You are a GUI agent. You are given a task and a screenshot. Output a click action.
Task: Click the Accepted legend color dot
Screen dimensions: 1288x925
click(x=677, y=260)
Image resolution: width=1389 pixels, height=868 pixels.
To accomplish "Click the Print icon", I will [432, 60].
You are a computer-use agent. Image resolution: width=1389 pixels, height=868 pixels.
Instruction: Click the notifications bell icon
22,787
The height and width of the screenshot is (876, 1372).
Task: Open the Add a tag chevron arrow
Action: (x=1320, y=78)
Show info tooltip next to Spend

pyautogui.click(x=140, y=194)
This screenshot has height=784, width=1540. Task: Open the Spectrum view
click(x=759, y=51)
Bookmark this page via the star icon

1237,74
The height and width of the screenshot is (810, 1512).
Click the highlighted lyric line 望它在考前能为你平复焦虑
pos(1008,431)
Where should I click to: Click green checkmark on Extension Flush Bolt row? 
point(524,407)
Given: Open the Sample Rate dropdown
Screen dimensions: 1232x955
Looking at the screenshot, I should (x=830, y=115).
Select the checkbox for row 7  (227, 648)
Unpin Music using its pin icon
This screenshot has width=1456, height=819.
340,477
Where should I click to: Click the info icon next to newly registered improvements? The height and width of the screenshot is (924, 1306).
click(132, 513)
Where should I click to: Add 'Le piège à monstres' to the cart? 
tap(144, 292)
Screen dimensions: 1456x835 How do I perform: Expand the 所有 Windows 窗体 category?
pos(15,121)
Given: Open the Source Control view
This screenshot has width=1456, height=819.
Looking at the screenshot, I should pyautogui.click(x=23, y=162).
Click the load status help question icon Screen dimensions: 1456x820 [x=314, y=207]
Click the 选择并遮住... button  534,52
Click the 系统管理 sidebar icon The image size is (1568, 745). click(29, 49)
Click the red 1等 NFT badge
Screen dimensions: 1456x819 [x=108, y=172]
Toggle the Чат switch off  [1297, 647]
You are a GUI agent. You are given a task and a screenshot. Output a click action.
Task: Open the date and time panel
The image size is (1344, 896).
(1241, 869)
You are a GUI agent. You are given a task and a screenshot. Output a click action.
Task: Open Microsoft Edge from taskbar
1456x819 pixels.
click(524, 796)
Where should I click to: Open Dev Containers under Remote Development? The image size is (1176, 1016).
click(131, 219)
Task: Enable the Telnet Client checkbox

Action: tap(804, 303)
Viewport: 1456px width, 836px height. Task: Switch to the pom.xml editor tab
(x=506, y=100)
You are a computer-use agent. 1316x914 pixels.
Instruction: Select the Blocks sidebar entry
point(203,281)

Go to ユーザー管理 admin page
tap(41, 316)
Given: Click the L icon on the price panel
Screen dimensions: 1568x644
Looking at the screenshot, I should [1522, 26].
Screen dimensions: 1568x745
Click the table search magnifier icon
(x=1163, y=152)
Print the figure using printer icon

--- --- ---

[WHAT TO PRODUCE]
Every entry should be retyped exactly as shown.

[SOLUTION FOR THIS EXERCISE]
You are a GUI agent. You are given a task and a screenshot. Output a click action.
Task: Click the Accepted legend color dot
Screen dimensions: 1288x925
click(x=677, y=260)
Image resolution: width=1389 pixels, height=868 pixels.
To accomplish "Click the Print icon", I will [432, 60].
You are a computer-use agent. Image resolution: width=1389 pixels, height=868 pixels.
Instruction: Click the notifications bell icon
22,787
The height and width of the screenshot is (876, 1372).
Task: Open the Add a tag chevron arrow
Action: (x=1320, y=78)
Show info tooltip next to Spend

pyautogui.click(x=140, y=194)
This screenshot has height=784, width=1540. Task: Open the Spectrum view
click(x=759, y=51)
Bookmark this page via the star icon

1237,74
The height and width of the screenshot is (810, 1512).
Click the highlighted lyric line 望它在考前能为你平复焦虑
pos(1008,431)
Where should I click to: Click green checkmark on Extension Flush Bolt row? 
point(524,407)
Given: Open the Sample Rate dropdown
Screen dimensions: 1232x955
Looking at the screenshot, I should (x=830, y=115).
Select the checkbox for row 7  (227, 648)
Unpin Music using its pin icon
This screenshot has width=1456, height=819.
340,477
Where should I click to: Click the info icon next to newly registered improvements? The height and width of the screenshot is (924, 1306).
click(132, 513)
Where should I click to: Add 'Le piège à monstres' to the cart? 
tap(144, 292)
Screen dimensions: 1456x835 How do I perform: Expand the 所有 Windows 窗体 category?
pos(15,121)
Given: Open the Source Control view
This screenshot has width=1456, height=819.
Looking at the screenshot, I should pyautogui.click(x=23, y=162).
Click the load status help question icon Screen dimensions: 1456x820 [x=314, y=207]
Click the 选择并遮住... button  534,52
Click the 系统管理 sidebar icon The image size is (1568, 745). click(29, 49)
Click the red 1等 NFT badge
Screen dimensions: 1456x819 [x=108, y=172]
Toggle the Чат switch off  [1297, 647]
You are a GUI agent. You are given a task and a screenshot. Output a click action.
Task: Open the date and time panel
The image size is (1344, 896).
(1241, 869)
You are a GUI agent. You are given a task and a screenshot. Output a click action.
Task: Open Microsoft Edge from taskbar
1456x819 pixels.
click(524, 796)
Where should I click to: Open Dev Containers under Remote Development? The image size is (1176, 1016).
click(131, 219)
Task: Enable the Telnet Client checkbox

Action: tap(804, 303)
Viewport: 1456px width, 836px height. Task: Switch to the pom.xml editor tab
(x=506, y=100)
You are a computer-use agent. 1316x914 pixels.
Instruction: Select the Blocks sidebar entry
point(203,281)

Go to ユーザー管理 admin page
tap(41, 316)
Given: Click the L icon on the price panel
Screen dimensions: 1568x644
Looking at the screenshot, I should [1522, 26].
Screen dimensions: 1568x745
Click the table search magnifier icon
(x=1163, y=152)
Print the figure using printer icon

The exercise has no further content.